The consultant neurologist was blunt in his delivery of my diagnosis. “It’s clearly multiple sclerosis (MS). You should follow a different career – you won’t be able to be a teacher.”
MS is an auto-immune disease that affects the brain and spinal cord – there is currently no known cure. My life was going to change, and my mind was filled with questions. Was I going to end up in a wheelchair? Should I give up teaching, even though I was only in my NQT year? Then I became defiant. There were surely other teachers who had similar conditions. I realised, despite the stress of the job, I did still want to be a teacher. What I didn’t want was to let MS dictate my choices in life.

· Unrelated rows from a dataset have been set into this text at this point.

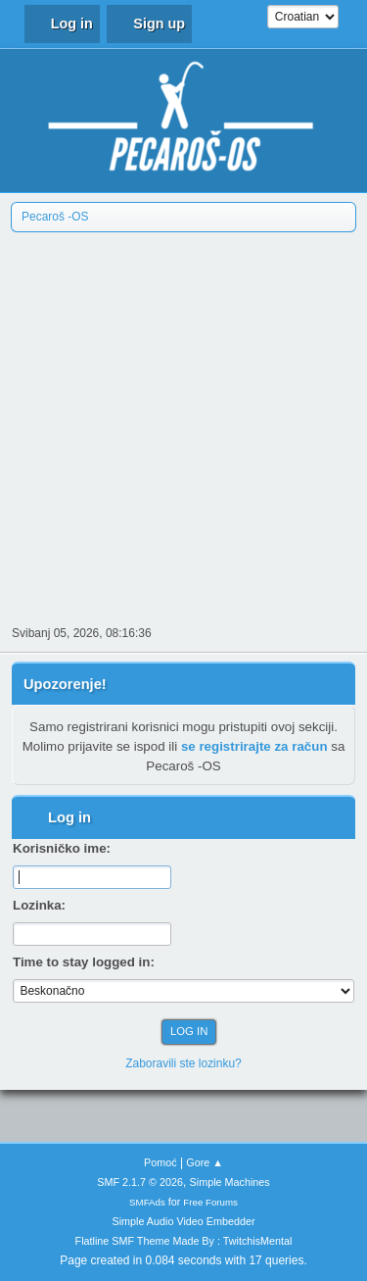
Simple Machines (230, 1182)
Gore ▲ (204, 1162)
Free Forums (210, 1202)
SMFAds (147, 1202)
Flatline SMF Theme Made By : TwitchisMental (184, 1241)
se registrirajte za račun (254, 746)
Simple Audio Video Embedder (183, 1221)
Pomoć (160, 1162)
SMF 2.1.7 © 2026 (140, 1182)
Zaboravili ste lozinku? (183, 1063)
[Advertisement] (183, 427)
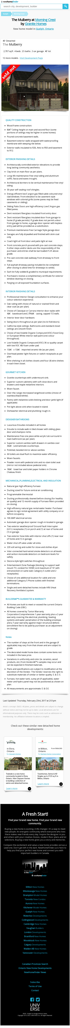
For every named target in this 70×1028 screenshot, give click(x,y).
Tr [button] (29, 789)
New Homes (35, 887)
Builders (35, 928)
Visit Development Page (31, 58)
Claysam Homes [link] (15, 754)
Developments (35, 915)
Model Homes (35, 895)
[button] (65, 6)
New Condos (35, 899)
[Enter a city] (31, 6)
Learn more (11, 788)
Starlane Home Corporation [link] (51, 754)
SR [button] (61, 784)
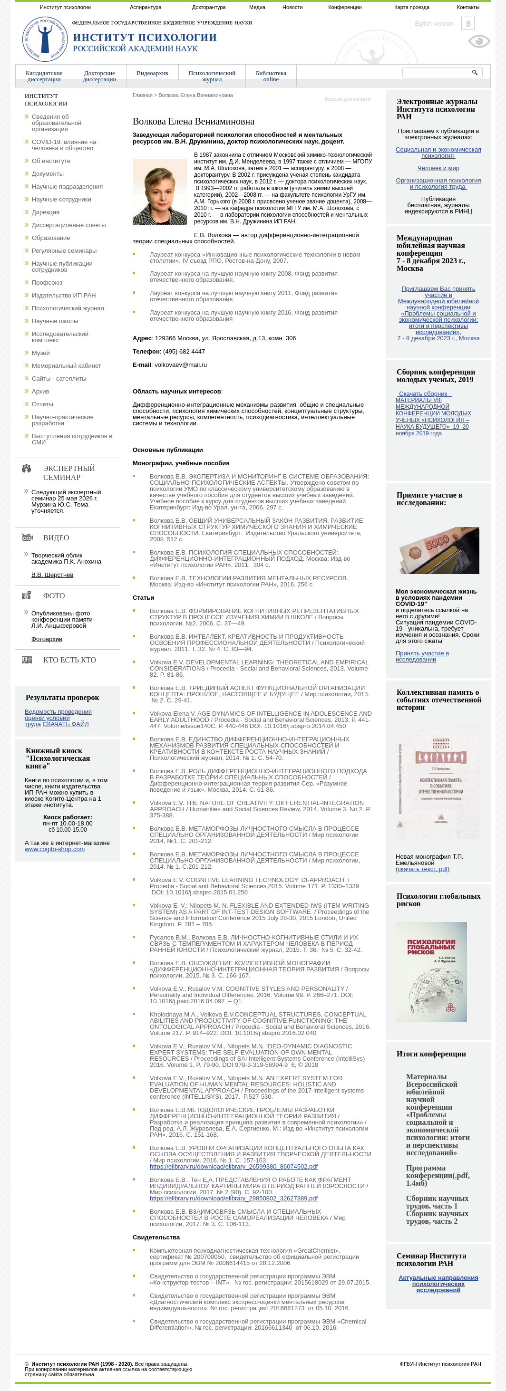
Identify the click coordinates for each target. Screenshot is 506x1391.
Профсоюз (47, 282)
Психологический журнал (68, 308)
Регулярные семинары (64, 250)
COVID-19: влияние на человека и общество (64, 145)
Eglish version (434, 23)
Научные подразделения (67, 186)
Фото (54, 596)
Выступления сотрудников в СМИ (72, 439)
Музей (41, 352)
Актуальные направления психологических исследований (438, 1284)
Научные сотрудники (61, 199)
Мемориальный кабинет (66, 365)
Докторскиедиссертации (100, 76)
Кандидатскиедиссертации (44, 76)
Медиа (257, 7)
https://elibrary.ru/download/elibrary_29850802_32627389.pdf (234, 1198)
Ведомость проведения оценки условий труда (58, 718)
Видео (56, 538)
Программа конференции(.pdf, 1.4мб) (438, 1175)
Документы (48, 173)
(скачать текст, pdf (422, 869)
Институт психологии (65, 7)
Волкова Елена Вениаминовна (195, 95)
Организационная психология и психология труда (438, 183)
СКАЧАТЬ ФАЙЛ (66, 724)
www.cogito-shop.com (55, 849)
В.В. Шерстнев (52, 575)
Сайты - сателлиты (59, 378)
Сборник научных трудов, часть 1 (437, 1202)
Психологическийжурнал (212, 76)
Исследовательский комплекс (60, 337)
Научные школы (55, 321)
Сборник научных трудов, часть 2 (437, 1217)
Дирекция (45, 212)
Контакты (468, 7)
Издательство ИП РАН (64, 295)
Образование (51, 237)
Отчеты (42, 404)
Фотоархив (46, 639)
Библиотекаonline (271, 76)
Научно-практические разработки (63, 420)
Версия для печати (347, 99)
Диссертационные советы (69, 225)
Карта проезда (411, 7)
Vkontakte (468, 23)
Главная (143, 95)
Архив (40, 391)
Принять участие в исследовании (422, 656)
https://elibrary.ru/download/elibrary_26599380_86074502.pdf (234, 1166)
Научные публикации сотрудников (62, 266)
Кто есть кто (69, 660)
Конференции (345, 7)
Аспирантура (145, 7)
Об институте (51, 160)
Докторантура (209, 7)
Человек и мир (438, 168)
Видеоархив (152, 73)
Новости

After physiotherapy and steroids, I regained most of my mobility and went back to school on a reduced timetable. I shared my news with the head of my department, senior leadership team and a few colleagues but made the decision not to go public with my diagnosis.
I’m proud of myself for not giving up. But finding a school with a more welcoming and inclusive culture was, without a doubt, also a huge factor in my decision to stay in teaching for longer. Teachers give so much of themselves to the job, and we need all leaders to be ready to provide assistance when we’re having difficulties, whatever they may be. .
I knew that I wanted to make a difference in children’s lives and be a teacher they would remember, and I’m glad I stayed. I now do 10K runs for charity and my latest MRI scan showed no sign of the disease progressing. At this moment in time, I’m considered too well for treatment. I can scarcely believe how far I’ve come.